OFTEC Fights the Oil Boilers’ Corner in Brussels

OFTEC (the Oil Firing Technical Association) is putting pressure on the EU to ensure the UK and the Republic of Ireland continue to use oil for boiler heating and cooking.

Currently the EU Commission has tabled a proposal that is set to reduce the permitted level of NOx emissions from central heating boilers dramatically from 250mg/kWh to as low as 35 mg/kWh. These changes are part of the Eco-Design of Energy Using Products Directive (EUPD), which is due to pass into UK national law in 2009.

OFTEC’s Technical Director Alan Black questioned the proposals at the latest consultation in Brussels via the organisation’s European partner Eurofuel.
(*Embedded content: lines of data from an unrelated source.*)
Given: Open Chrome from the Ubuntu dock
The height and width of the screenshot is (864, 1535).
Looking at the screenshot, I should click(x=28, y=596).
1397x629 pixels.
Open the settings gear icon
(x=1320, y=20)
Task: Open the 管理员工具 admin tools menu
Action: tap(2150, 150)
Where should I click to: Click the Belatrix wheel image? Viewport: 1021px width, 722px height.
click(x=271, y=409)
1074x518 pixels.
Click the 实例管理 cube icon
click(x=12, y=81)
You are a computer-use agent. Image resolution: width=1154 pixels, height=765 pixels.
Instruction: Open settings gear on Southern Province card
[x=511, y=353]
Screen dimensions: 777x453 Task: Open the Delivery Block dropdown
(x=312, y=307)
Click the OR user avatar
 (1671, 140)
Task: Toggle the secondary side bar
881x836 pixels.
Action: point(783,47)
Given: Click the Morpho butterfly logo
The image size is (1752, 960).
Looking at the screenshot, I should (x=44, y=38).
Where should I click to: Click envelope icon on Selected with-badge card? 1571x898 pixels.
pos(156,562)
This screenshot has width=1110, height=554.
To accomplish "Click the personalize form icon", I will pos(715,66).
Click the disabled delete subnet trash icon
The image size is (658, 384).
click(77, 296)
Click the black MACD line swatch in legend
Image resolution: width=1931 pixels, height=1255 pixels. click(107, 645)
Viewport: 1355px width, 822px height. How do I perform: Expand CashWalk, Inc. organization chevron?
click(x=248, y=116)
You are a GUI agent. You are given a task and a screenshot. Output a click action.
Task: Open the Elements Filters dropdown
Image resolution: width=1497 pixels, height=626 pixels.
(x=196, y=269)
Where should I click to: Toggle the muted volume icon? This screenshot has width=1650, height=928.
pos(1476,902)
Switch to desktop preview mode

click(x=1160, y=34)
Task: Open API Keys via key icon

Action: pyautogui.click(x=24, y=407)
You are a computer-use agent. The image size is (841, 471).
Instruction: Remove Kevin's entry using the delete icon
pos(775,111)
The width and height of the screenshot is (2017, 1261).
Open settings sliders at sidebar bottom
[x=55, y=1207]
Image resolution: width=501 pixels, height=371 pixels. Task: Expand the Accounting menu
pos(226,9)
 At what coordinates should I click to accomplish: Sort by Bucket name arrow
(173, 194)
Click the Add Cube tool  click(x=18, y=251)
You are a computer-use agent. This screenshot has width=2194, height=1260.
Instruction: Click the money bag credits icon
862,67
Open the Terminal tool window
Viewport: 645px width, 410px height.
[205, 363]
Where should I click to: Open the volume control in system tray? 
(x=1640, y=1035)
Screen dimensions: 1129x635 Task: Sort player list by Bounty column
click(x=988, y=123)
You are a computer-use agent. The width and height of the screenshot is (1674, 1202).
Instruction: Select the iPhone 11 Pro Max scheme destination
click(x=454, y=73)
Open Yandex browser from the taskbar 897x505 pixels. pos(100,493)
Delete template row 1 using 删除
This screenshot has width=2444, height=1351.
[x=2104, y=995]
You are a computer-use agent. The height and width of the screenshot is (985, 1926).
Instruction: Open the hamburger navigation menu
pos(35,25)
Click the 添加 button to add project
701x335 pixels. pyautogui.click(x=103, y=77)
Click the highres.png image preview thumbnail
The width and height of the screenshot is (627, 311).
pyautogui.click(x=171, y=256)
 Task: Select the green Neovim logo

The proposal threatens the viability of using boiler fired boilers in the UK. He commented that “in order to achieve the lower levels of NOx, it is required to have a much larger burner and boiler that is the norm in the UK. Within Europe, most boiler installations are within purpose build boiler rooms or in cellars, while in the UK and the Republic of Ireland, the boilers installations are usually positioned in confined spaces such as kitchens and cupboards. Such new proposal will effectively mean the end of oil fired boiler in installations in the UK.

OFTEC is courting support form the government to help achieve a more realistic level for NOx reduction. There are 1.5 million households in the UK that are using oil boilers that would be forced to replace their boiler or replace their fuel to a more expensive fuel. Latest estimates put the cost of heating a 3 bedroom home with an oil condensing boiler at around £769 per annum in the UK. Using electricity and LPG as an alternative heating fuels would cost which cost £989 and £1,214 respectively per annum for the same household.

Furthermore the new directive will have job losses implication in the plumbing and heating sector and the manufacturing sector. With the shrinking market, boiler manufacturers in the UK are likely to have to close down their operations leading to many job losses. OFTEC estimates that approximately 21,000 jobs could be at risk in the oil boiler and heating sector.